AMERICA’S central bank tries to be predictable. When in December 2015 it raised interest rates for the first time since 2006, nobody was much surprised. The central bank had telegraphed its intentions to a tee. Similarly, if the overwhelming consensus in financial markets is to be believed, on December 14th—almost exactly a year later—rates will rise again, to a target range of 0.5-0.75%.

Donald Trump’s tweets and phone calls may upend trade, fiscal and foreign policy in a matter of minutes, but Janet Yellen, the Federal Reserve’s chairwoman (pictured), is tweaking monetary policy at only a cautious annual pace. 

Yet in another sense, the Fed has confounded predictions—at least, those it made itself. A year ago the median rate-setter foresaw four rate rises in 2016. None has happened yet. This might seem like a straightforward reaction to events. At the start of the year, stockmarkets sagged on worries about Chinese growth. Then, in June, Britain voted to leave the European Union, sending markets spinning again for a while. But the delay also resulted from a gradual acceptance by Fed officials that low rates have become a longer-lasting feature of the economy.

In September most rate-setters expected rates eventually to settle below 3%. This is down from 3.5% at the time of “lift-off” a year ago. Since June Ms Yellen has been saying that low rates are only “modestly” juicing the economy.

Now, though, the Fed is ready to move again. A look at the labour market reveals why. A year ago unemployment was already low at 5%. Since then the economy has created an average of 188,000 jobs per month. At first this helped the labour-force participation of prime-age workers, which fell worryingly after the crisis, to surge. It rose from a trough of 80.6% in September 2015 to 81.6% by October 2016, a spurt faster than any since 1985. Swelling numbers of jobseekers kept unemployment roughly steady despite robust job growth.

In November, however, participation fell slightly. As a result, job creation is once again pushing unemployment down. It now stands at 4.6%, the lowest rate recorded since August 2007. That is below its long-run sustainable level, according to at least 13 of 16 Fed rate-setters who penned forecasts in September.
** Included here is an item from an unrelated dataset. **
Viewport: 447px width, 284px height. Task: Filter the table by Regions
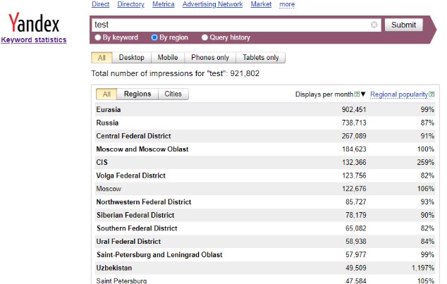click(137, 94)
Hawks argue that participation has reached its limit, so little slack remains in the labour market. Other thermometers are popping. It now takes 28 days to fill a vacancy, up from 23 days in 2006, notes Torsten Slok of Deutsche Bank. Firms small and large list hiring difficulties among their top concerns. For all the fanfare over Mr Trump’s agenda to protect jobs from outsourcing, fewer workers were laid off or fired in September than in any month since data started being collected in 2000.
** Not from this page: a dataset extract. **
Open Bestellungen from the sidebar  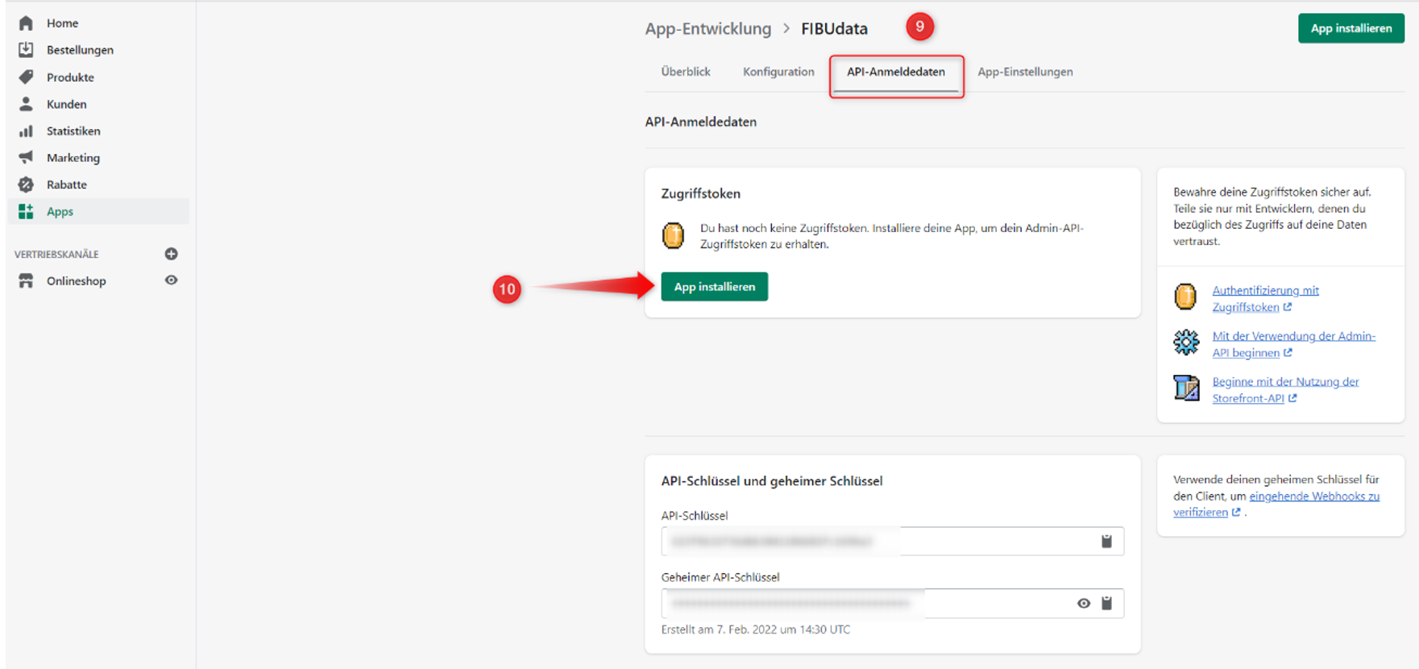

Doves reckon this is mostly a mirage. Prime-age participation has climbed only a third of the way back to its pre-recession level. Even among those in work, there are still an unusually high number of part-timers who want full-time work.

The ultimate arbiter of this debate is wage and price inflation. If the economy is running hot, both should pick up. As it is, hourly wages are only about 2.5% higher than a year ago. But researchers at the San Francisco Fed have suggested that a slew of retirements by baby-boomers on fat salaries is dragging this average down. Measures purged of this problem show the median hourly pay rise running at fully 3.9%, almost as generous as in 2007 (see chart 1).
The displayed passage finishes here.